--- What the task asks ---
Return exactly the lines below, starting with the one that has "Given: Toggle Aceptado" and going on through the one that has "Given: Click Database/IdentityModel.cs".

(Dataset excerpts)
━━━━━━━━━━
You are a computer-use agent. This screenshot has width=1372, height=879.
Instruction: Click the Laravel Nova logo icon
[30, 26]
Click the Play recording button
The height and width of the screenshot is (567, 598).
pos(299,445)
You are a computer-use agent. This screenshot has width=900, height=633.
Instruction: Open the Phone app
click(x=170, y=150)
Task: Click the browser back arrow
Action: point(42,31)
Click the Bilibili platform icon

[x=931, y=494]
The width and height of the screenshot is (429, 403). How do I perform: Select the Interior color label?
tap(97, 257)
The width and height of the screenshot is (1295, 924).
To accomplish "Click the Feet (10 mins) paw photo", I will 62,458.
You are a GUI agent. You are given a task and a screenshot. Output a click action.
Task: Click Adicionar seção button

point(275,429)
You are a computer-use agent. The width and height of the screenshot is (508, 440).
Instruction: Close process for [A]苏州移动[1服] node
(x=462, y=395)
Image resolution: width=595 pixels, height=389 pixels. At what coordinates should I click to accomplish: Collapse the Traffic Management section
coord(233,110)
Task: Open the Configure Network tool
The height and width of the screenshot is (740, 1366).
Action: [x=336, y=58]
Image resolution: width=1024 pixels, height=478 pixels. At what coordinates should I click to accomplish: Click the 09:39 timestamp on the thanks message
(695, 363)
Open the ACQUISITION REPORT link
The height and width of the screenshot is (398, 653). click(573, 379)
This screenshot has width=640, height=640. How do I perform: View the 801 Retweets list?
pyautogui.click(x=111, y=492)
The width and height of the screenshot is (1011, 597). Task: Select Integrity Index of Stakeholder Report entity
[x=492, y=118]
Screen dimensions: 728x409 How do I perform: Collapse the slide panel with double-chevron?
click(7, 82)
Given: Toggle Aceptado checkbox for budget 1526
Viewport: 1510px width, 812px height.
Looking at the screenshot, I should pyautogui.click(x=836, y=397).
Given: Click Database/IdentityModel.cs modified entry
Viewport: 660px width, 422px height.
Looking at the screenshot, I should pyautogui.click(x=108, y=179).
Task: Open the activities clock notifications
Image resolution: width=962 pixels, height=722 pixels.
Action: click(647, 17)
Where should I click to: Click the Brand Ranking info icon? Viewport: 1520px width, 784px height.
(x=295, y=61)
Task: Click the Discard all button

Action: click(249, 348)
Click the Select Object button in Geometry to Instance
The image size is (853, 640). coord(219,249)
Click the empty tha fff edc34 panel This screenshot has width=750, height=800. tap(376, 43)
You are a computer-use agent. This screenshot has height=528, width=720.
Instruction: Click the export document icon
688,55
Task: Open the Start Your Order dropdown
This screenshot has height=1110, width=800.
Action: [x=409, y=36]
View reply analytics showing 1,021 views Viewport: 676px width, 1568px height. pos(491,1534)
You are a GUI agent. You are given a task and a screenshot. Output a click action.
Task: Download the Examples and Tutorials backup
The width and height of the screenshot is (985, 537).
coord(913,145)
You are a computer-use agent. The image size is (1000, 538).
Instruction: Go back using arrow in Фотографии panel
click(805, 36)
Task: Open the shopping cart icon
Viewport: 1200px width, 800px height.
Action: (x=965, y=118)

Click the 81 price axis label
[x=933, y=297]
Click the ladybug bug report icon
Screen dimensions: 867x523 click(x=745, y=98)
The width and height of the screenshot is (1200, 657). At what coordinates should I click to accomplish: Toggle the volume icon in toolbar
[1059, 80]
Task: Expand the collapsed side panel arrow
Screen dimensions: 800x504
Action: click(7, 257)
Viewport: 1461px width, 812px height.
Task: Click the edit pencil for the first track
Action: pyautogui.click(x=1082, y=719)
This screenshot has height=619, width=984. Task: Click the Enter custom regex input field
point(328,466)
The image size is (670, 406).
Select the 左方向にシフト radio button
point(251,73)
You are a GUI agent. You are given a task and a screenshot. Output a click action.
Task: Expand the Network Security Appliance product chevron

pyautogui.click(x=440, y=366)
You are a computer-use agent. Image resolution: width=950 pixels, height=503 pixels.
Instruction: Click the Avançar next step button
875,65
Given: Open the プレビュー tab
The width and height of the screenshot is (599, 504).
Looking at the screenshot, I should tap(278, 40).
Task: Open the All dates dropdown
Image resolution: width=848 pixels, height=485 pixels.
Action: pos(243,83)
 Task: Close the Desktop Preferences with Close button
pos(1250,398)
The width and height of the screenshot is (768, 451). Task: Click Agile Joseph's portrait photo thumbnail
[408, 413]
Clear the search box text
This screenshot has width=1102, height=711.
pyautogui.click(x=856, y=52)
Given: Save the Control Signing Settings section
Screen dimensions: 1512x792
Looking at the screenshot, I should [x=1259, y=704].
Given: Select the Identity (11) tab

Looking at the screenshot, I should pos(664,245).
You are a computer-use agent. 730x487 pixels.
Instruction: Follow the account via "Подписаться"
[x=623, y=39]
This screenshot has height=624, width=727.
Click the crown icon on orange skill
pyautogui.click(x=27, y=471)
━━━━━━━━━━
--- Task output ---
Given: Toggle Aceptado checkbox for budget 1526
Viewport: 1510px width, 812px height.
Looking at the screenshot, I should pyautogui.click(x=836, y=397).
Given: Click Database/IdentityModel.cs modified entry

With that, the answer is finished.